Surgical Errors Cause Postoperative Infection
High six-figure recovery for complex ankle fracture in a middle-aged coal miner — This plaintiff fell from a tree and suffered a bad break of the ankle, which was also an "open" fracture, i.e., the bone was protruding through the skin. Open fractures are particularly prone to infection because the surface of the skin has been broken, and the wound is exposed to potential environmental contaminants. In this case, the man fell in an area full of grass and dirt. He went on to develop a very serious infection that required four to five major surgeries. It was our contention that the surgeon did not do a good job of debriding or cleaning the wound when he first saw him on the night of the injury. It is always important for a surgeon to completely and thoroughly debride a wound in order to give a patient the best chance of avoiding infection. In this case, the doctor argued that it is sometimes not possible to remove all debris, but our contention was that with an open fracture you have to be particularly careful to look in all of the "nooks and crannies" of the wound and make sure no debris is left behind. To prove he did not do that we showed that some five weeks later, when the patient went to a second orthopedic surgeon, that doctor found that there was still a small clump of grass in the wound near the site of the fracture.
In addition to not cleaning the wound properly, we also contended that the surgeon did not do the correct operation for a tib-fib fracture of this sort. Because these fractures often involve extensive soft tissue damage, we claimed that the doctor should have done a two-stage procedure in which he first simply applied an external fixator to the fracture and then waited two to four weeks to remove the temporary fixator before applying permanent plates and screws to the fracture. This two-stage procedure, we argued, gives the fracture a better chance of healing. The defense argued that almost all tib-fib fractures are prone to infection and problems regardless of the type of surgery that you do.

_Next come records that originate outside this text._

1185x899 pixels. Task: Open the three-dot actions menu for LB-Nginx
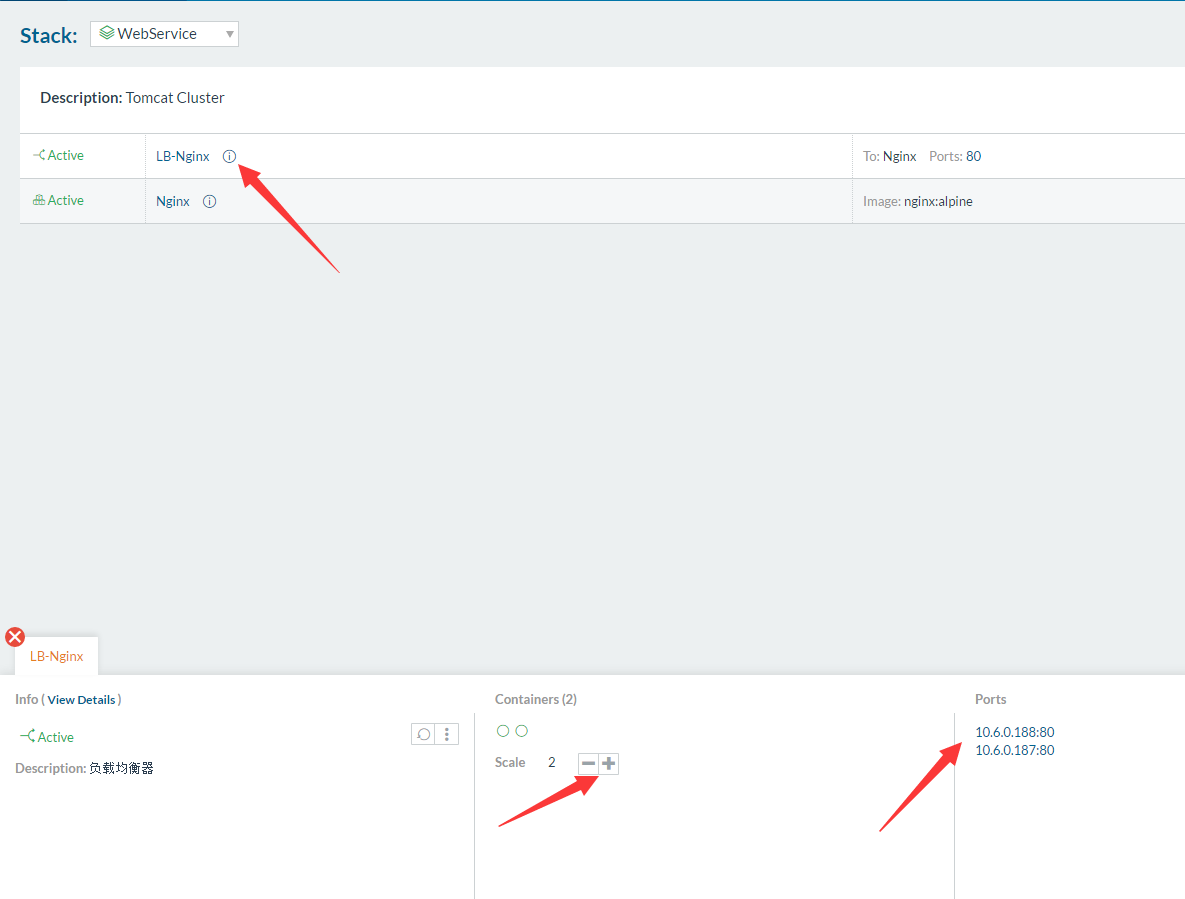pos(447,734)
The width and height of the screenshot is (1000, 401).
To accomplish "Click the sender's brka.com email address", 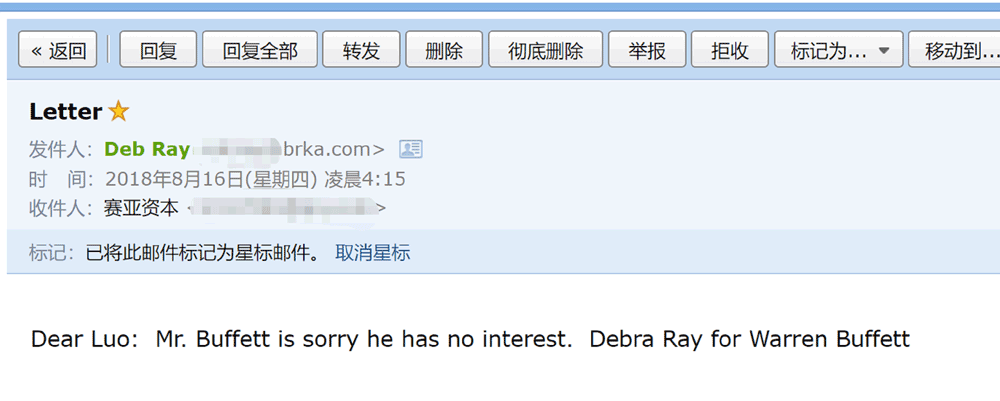I will coord(334,149).
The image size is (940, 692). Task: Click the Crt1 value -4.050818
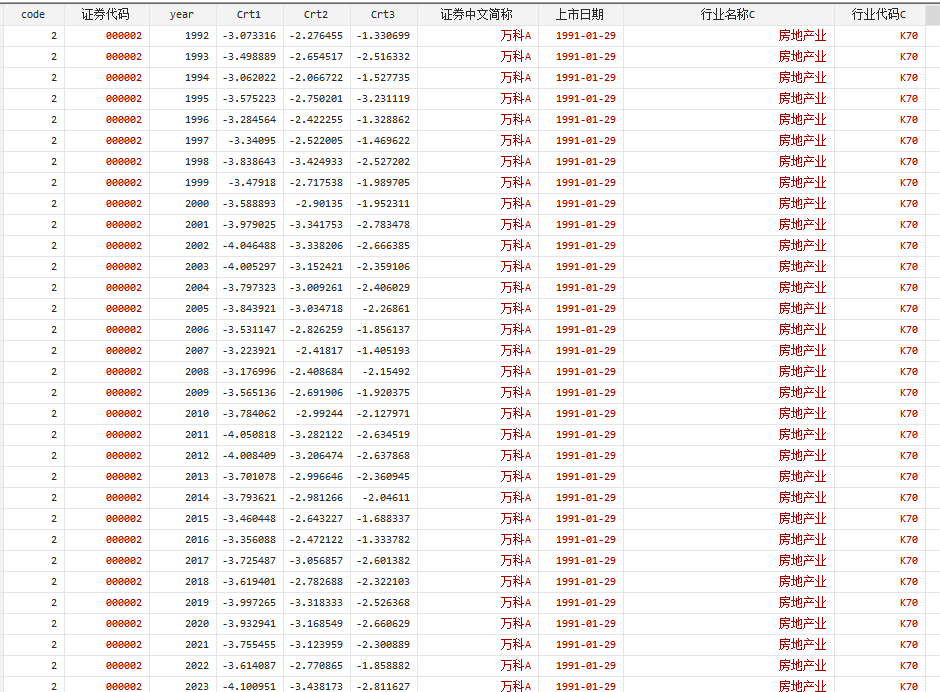[x=248, y=435]
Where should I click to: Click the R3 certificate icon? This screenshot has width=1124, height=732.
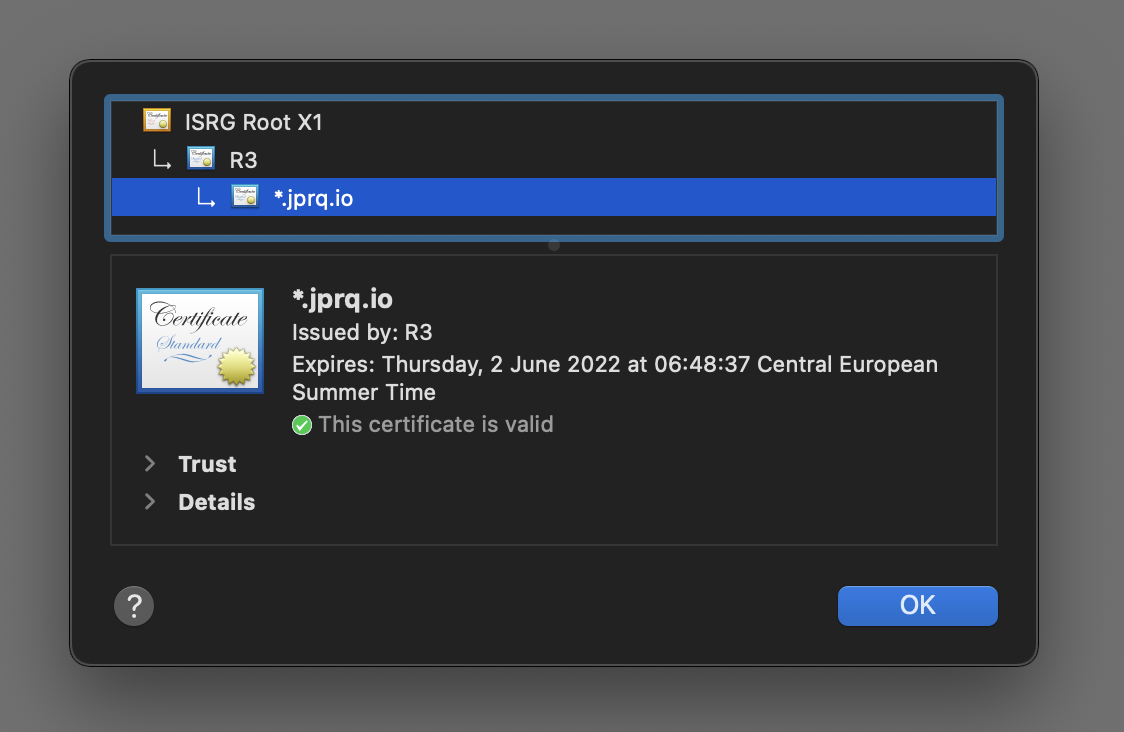pos(201,158)
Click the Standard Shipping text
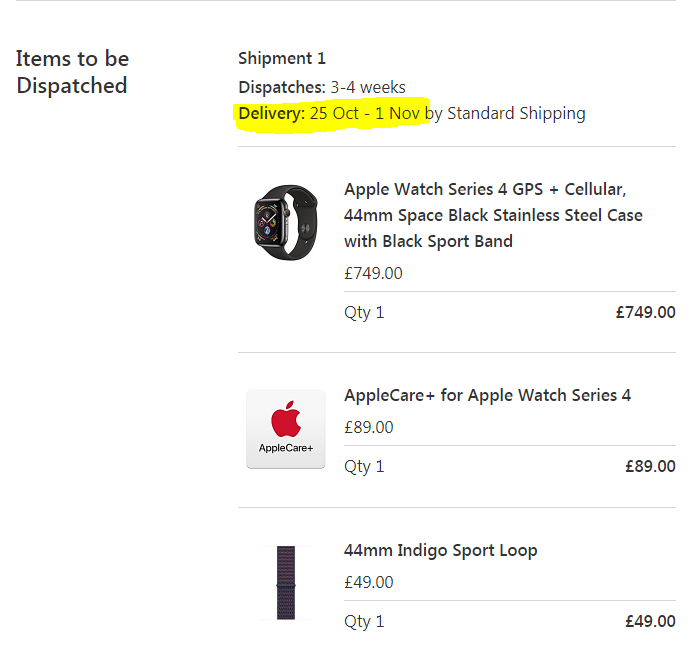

A postoperative infection is the major risk that every patient faces after any surgery. Therefore, merely because a patient has an infection after an operation does not mean that the doctor did something wrong. However, in this case we argued that the doctor did do something wrong because we know he left behind a small clump of grass near the fracture site. In most cases involving postoperative infection, you do not have that sort of "smoking gun."
As a result of his multiple surgeries, the plaintiff was still not able to walk properly more than three years after the injury. His ability to return to work as a coal miner had been eliminated. Although there was other work he might be able to do, those other jobs would not pay as much as the coal mining job. Therefore, in addition to the general claim for pain and suffering due to all of the surgeries and recovery time he endured, we also claimed wage loss and diminished earning capacity as a major part of our damages.